◆ Entries taken from a collection ◆

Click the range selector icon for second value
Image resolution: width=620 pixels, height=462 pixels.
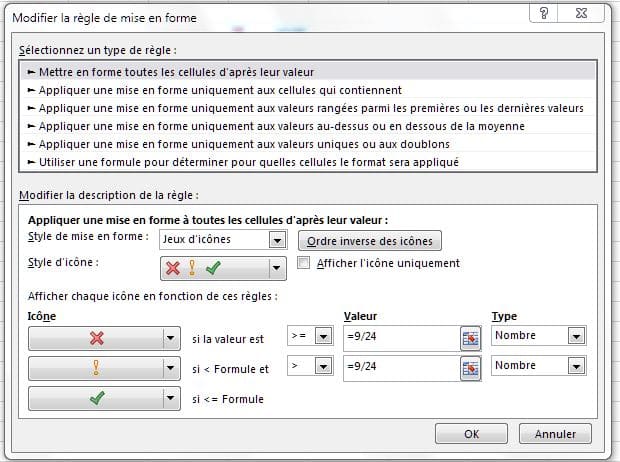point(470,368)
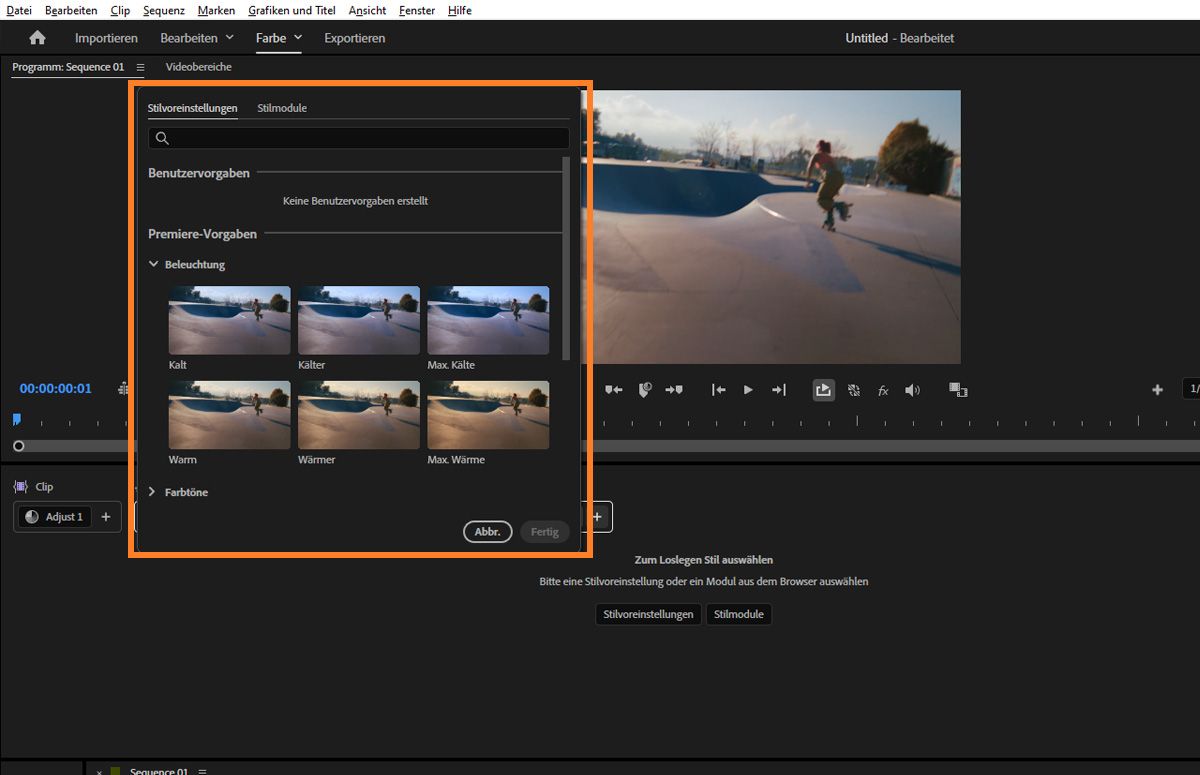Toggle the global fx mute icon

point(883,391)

◆ What you will do ◆
Take the entries shown above and quote them verbatim, passing over the pictures.

◆ Your solution ◆
Click the range selector icon for second value
Image resolution: width=620 pixels, height=462 pixels.
point(470,368)
Toggle the global fx mute icon

point(883,391)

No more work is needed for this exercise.